S.B: Öncelikle vaktinizi ayırdığınız için çok teşekkür ediyorum.

S.K: Rica ediyorum ne demek.

S.B: Röportaj kapsamında sizi biraz tanımak isterim.

S.K: Tabii ki. 30 Mart 1999 Konya/Selçuklu doğumluyum. Çocukluk dönemi itibariyle 7 yaşımda Antalya’da ikamet etmeye başladım. İlk, orta ve lisenin birinci sınıfı olmak üzere eğitimimi Antalya’da tamamladım. Yaklaşık 10 sene kadar Antalya’da yaşadık. 2015 yılında Konya’ya dönüş yaptık. Selçuklu Anadolu Liseli ve Sistem Temel Lisesi’nden mezun oldum. 2017 yılında Gazi Üniversitesi- Hukuk Fakültesine giriş yaptım. 2021 yılında da mezun oldum. Bu yıldan sonra da 1 yıllık avukatlık stajımı tamamladım. Akabinde aktif serbest avukatlığa başladım. Ve halihazırda mesleğimi icra etmekteyim.

S.B: Hukuk Fakültesi tercih döneminizi biraz dinlemek isterim.

S.K: Çocukluğumdan beri çok meraklı, çok özgüvenli, konuşkan bir çocuk olmuşumdur. 6 yaşımda bir seçim dönemine denk gelen süreçte televizyon ekranlarından siyasileri görüp ben de oralarda olacağım şeklinde ifade telaffuz ediyormuşum. İlkokul dönemimde de okumayı dahi çok hızlı söken bir çocukmuşum.

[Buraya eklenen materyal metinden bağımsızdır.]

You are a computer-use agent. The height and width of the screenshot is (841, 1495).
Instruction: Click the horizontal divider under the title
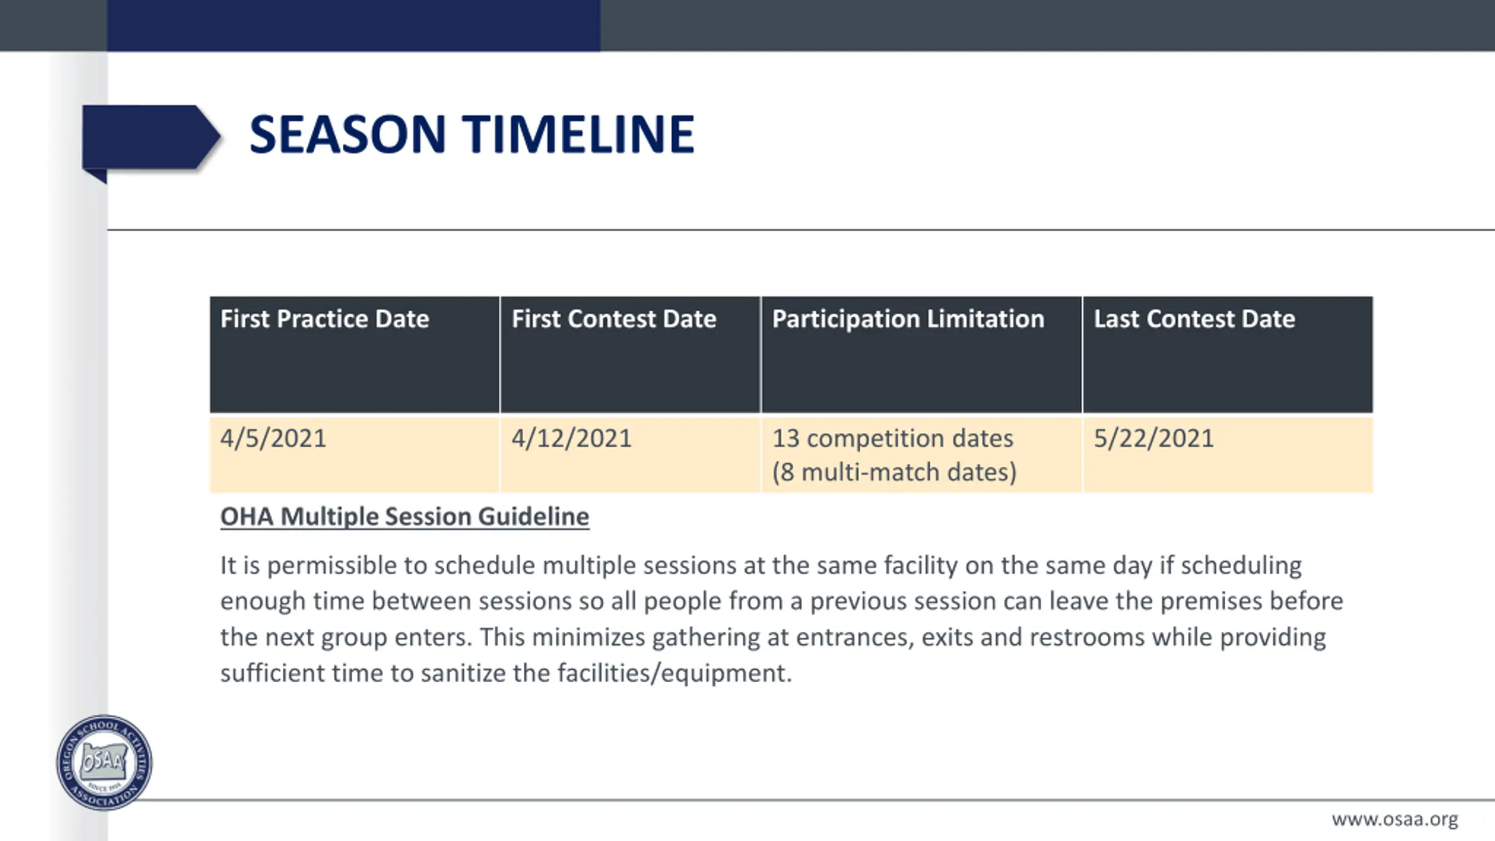(801, 230)
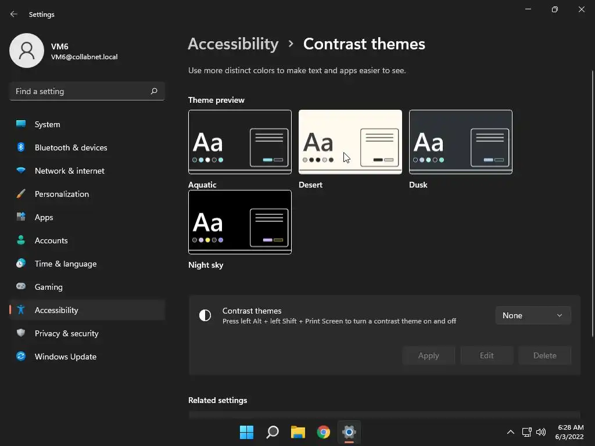Open Network & internet settings icon
The height and width of the screenshot is (446, 595).
tap(21, 171)
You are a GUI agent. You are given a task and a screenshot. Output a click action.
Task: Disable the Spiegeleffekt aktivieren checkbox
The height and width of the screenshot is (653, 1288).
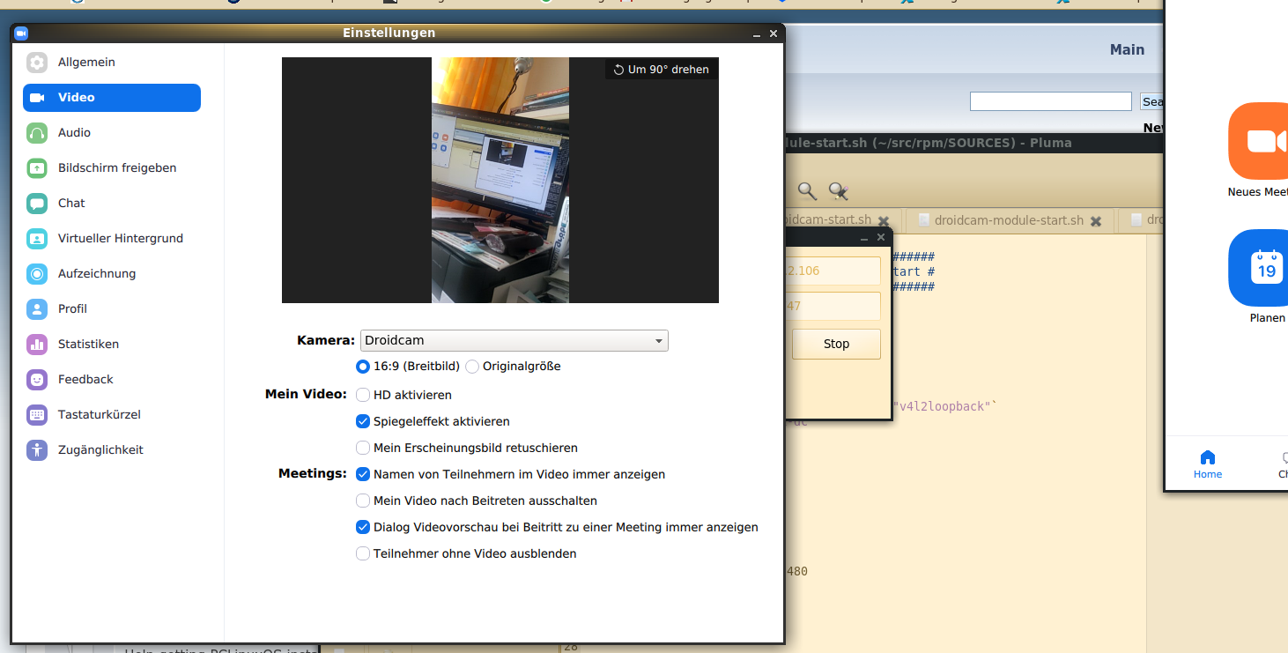pos(363,422)
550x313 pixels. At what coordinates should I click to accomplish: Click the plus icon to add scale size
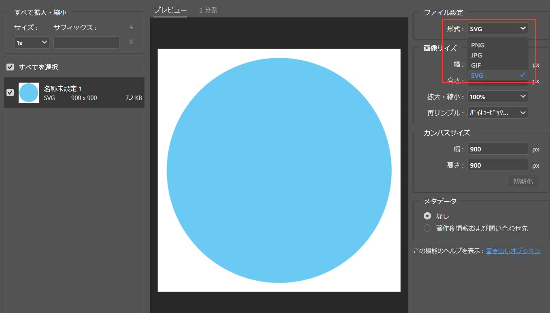click(x=131, y=28)
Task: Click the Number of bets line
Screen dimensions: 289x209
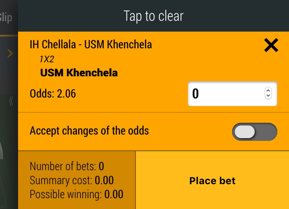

Kitap okumayı çok severdim. O dönemde sunuculuğa dayalı programlarda hep ön plandaydım. Bir de dobra bir karakterdim. Ve yarış benim mizacıma en uygun şey idi. Bununla birlikte ailede de bir siyasi gelenek var tabi. Bu siyasi gelenek de beni bir çizgi üzerinde tuttu. Necmettin Erbakan’ın ‘Davam’ kitabını okuduğumda 13-14 lü yaşlardaydım. O dönemin rüzgârı beni buralara kadar sürükledi. Yani siyaset ve hukuk benim hayatımın her alanında olmuştur.

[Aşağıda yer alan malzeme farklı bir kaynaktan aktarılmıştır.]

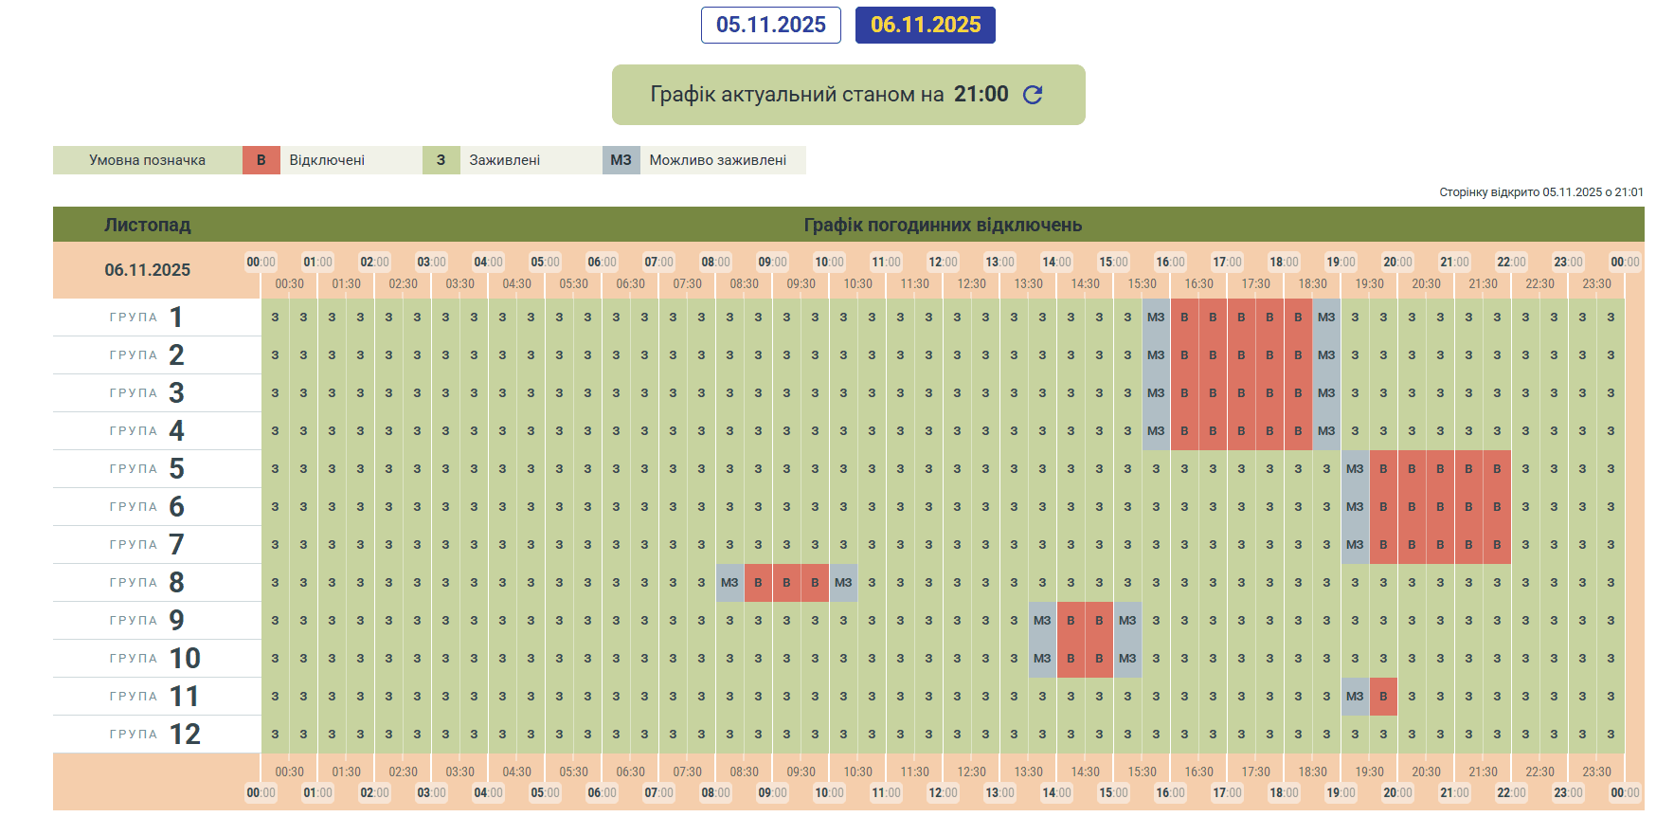Click Group 9's 'МЗ' cell at 15:00
The width and height of the screenshot is (1656, 817).
[1127, 621]
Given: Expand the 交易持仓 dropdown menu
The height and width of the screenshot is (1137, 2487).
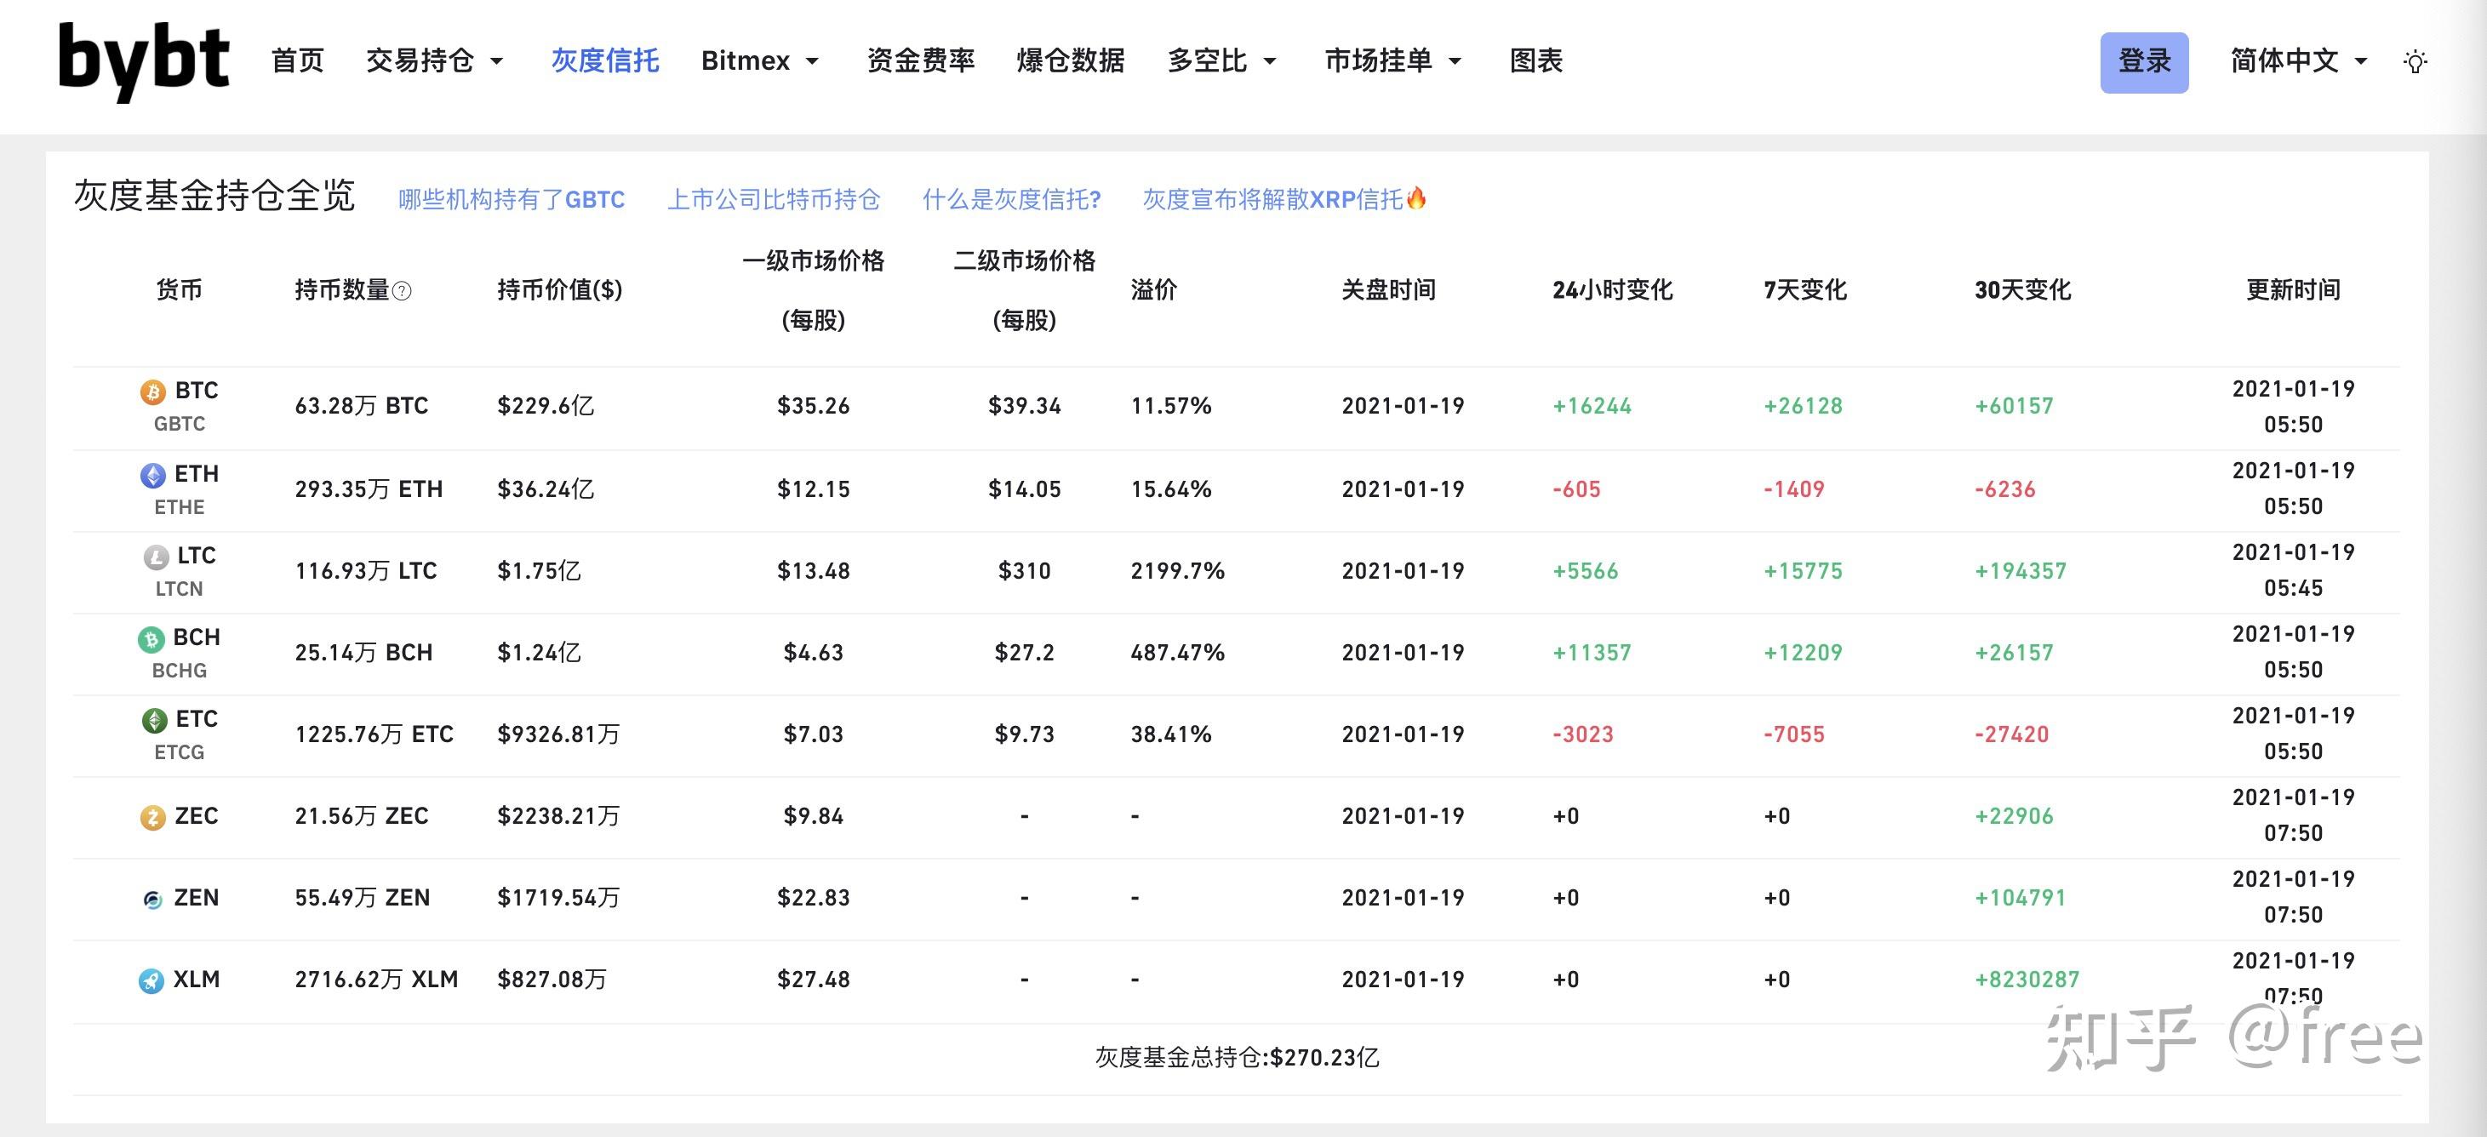Looking at the screenshot, I should point(434,61).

S.B: Herkesin mizacına uygun bir alan, bölüm, yöneliş vardır. Bulunduğun alan sizin için ideal bir alan mı? Bunu hiç sorguladınız mı?

S.K: Yaptığım tercihten çok emindim. Bu tercihi yaptıktan sonraki yoldan da çok emindim. Ama fakülte hayatıyla beraber yani kitabi bilgilerle beraber mesleğin uygulanış alanı aynı olmuyor. Ben çok sabırsız bir insan olduğumu mesleğe başlayıp bu işin sabır gerektirdiğini idrak ederek öğrendim açıkçası. Onun dışında mesleği dair birçok şartı sağladığımı zaten biliyordum. Ama mesleğe girdiğiniz zaman çok renkli anlarla ve olaylarla karşılaşıyorsunuz. Biz belirli noktada insanların dertlerini satın alıyoruz diyebilirim. Yani bununla birlikte siz kendinizden bir feragat alanı oluşturuyorsunuz. Mesleğin birinci yılını doldurduktan sonra durup kendime birçok şeyi sordum ve doğru cevaplarla da süreci süslediğimi düşünüyorum.

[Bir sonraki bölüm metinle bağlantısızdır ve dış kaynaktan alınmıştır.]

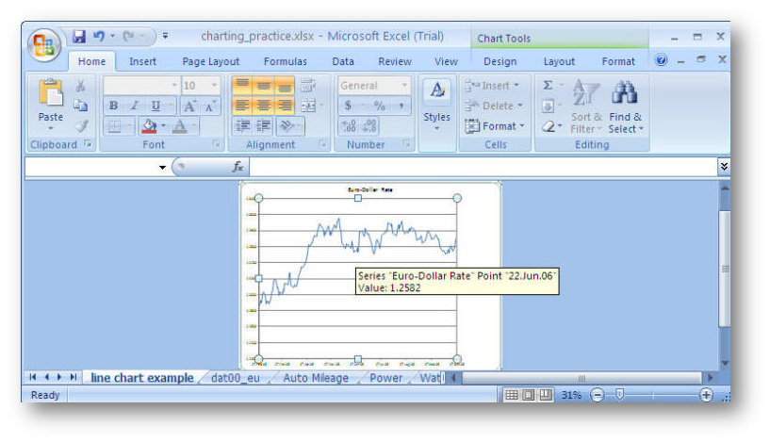Expand the Name Box dropdown arrow

click(162, 168)
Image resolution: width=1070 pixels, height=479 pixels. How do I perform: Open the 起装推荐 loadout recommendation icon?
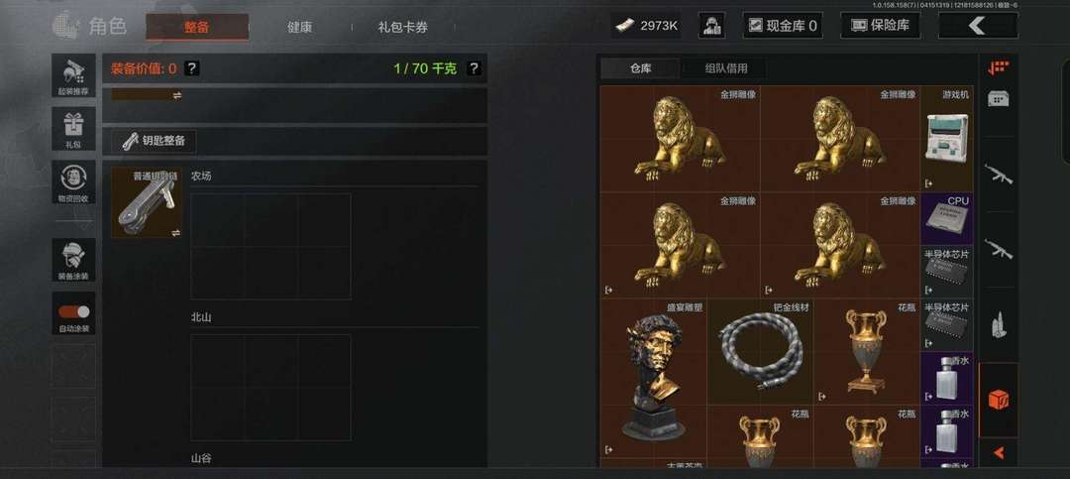[73, 75]
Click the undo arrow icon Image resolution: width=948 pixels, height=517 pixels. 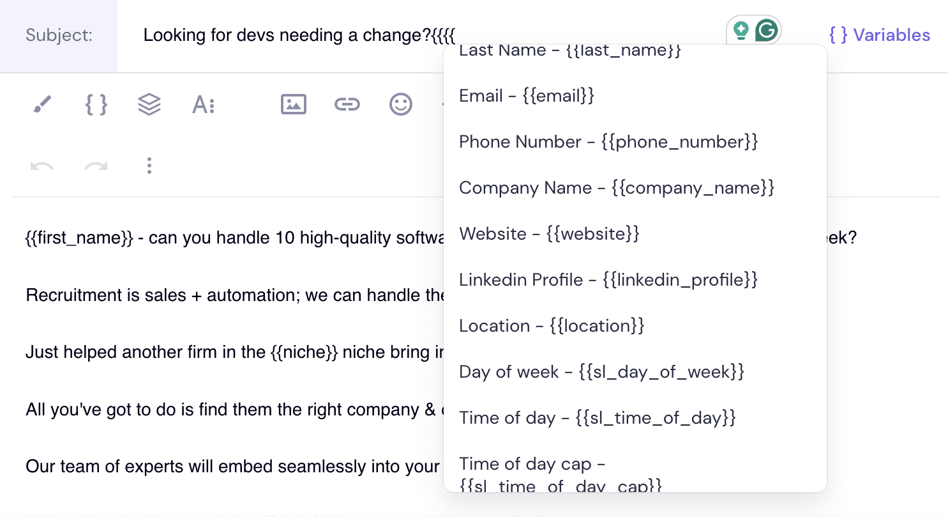click(x=42, y=166)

S.B: Seda KÜÇÜKTURGUT ve Av. Seda KÜÇÜKTURGUT olarak ülkemizdeki hukuka bakışınızı ve değerlendirmelerinizi merak ediyorum.

S.K: Meslektaşlarımızın kahir ekseriyeti de şöyle düşünür ki; basının algı ve olgu anlayışı bu bakış açısına önemli bir çerçeve çizer. Ve bunun çok tehlikeli olduğunu düşünüyorum. Bir gazete küpürüne baktığınız zaman bir ülkenin hukuk sistemine olan güveninizi yitirebiliyorsunuz. Ama biraz bu işin içine girip kolları sıvayınca işlerin hiç de öyle olmadığını görüyorsunuz. Mesela hukukta çok temel bir ilke vardır: somut olay adaleti diye. Her dava parmak izi gibidir. Şahsına münhasırdır. Hiçbir olayın birebir aynısının olması mümkün değildir. Bunları bir bütünlük halinde değerlendirdiğimiz de bakış açımız ve değerlendirmelerimiz çok farklı olacaktır.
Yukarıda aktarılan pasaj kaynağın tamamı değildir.